Une autre question légitime à poser est de savoir si simplement être aligné sur les risques que pose l'IA suffit à inciter à des mesures visant à la réglementer de manière compétente. De nombreuses évaluations de sécurité pour les systèmes d'IA ont des limites importantes, et une base de données des risques ne résoudra pas nécessairement ce problème.

Les chercheurs du MIT prévoient néanmoins d'essayer. Neil Thompson, responsable du laboratoire FutureTech, a déclaré à TechCrunch que le groupe prévoit dans la prochaine phase de recherche d'utiliser le référentiel pour évaluer dans quelle mesure différents risques liés à l'IA sont pris en compte.

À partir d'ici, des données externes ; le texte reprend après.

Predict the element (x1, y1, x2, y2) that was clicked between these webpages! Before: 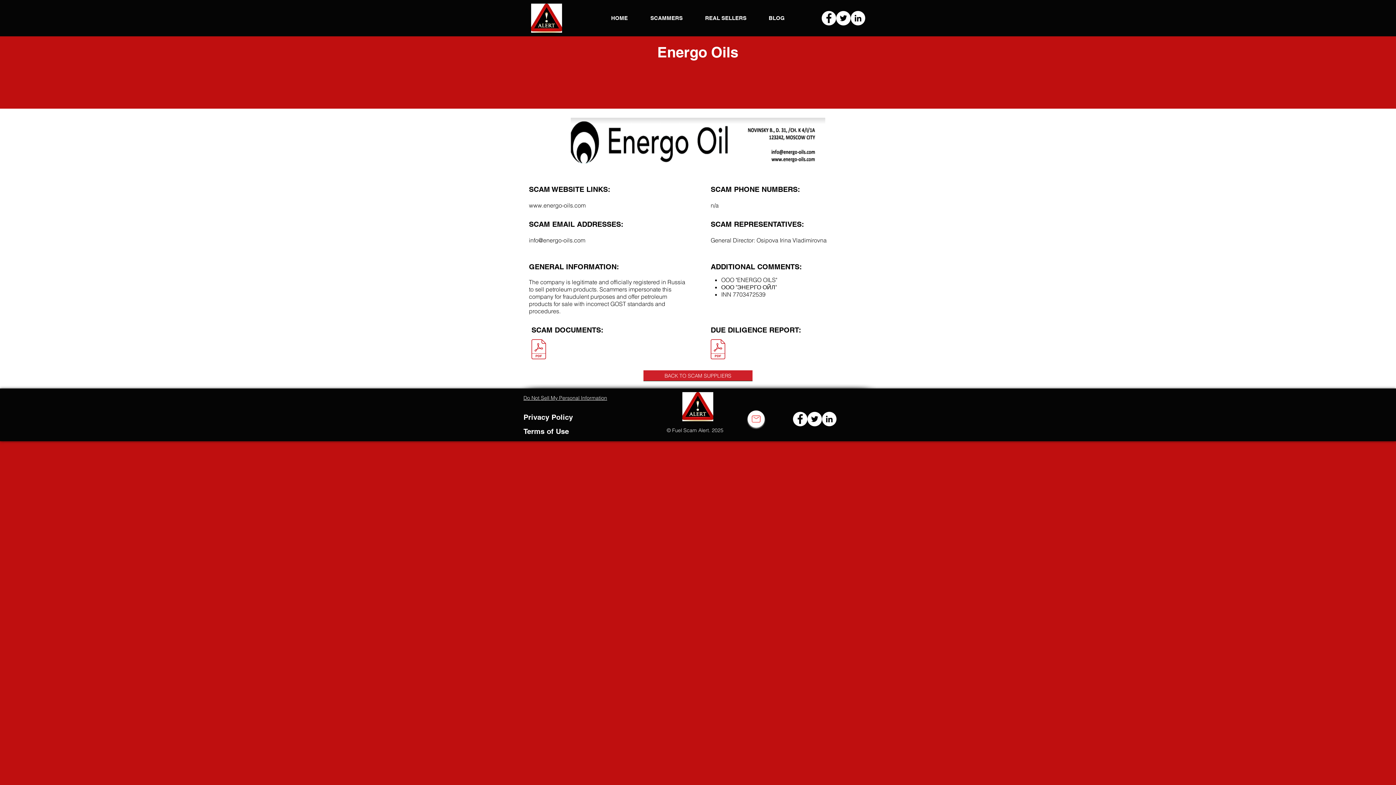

“Notre référentiel nous aidera dans la prochaine étape de notre recherche, lorsque nous évaluerons dans quelle mesure différents risques sont pris en compte,” a déclaré M. Thompson. “Nous prévoyons d'utiliser cela pour identifier les lacunes dans les réponses organisationnelles. Par exemple, si tout le monde se concentre sur un type de risque en négligeant d'autres de même importance, c'est quelque chose que nous devrions remarquer et corriger.”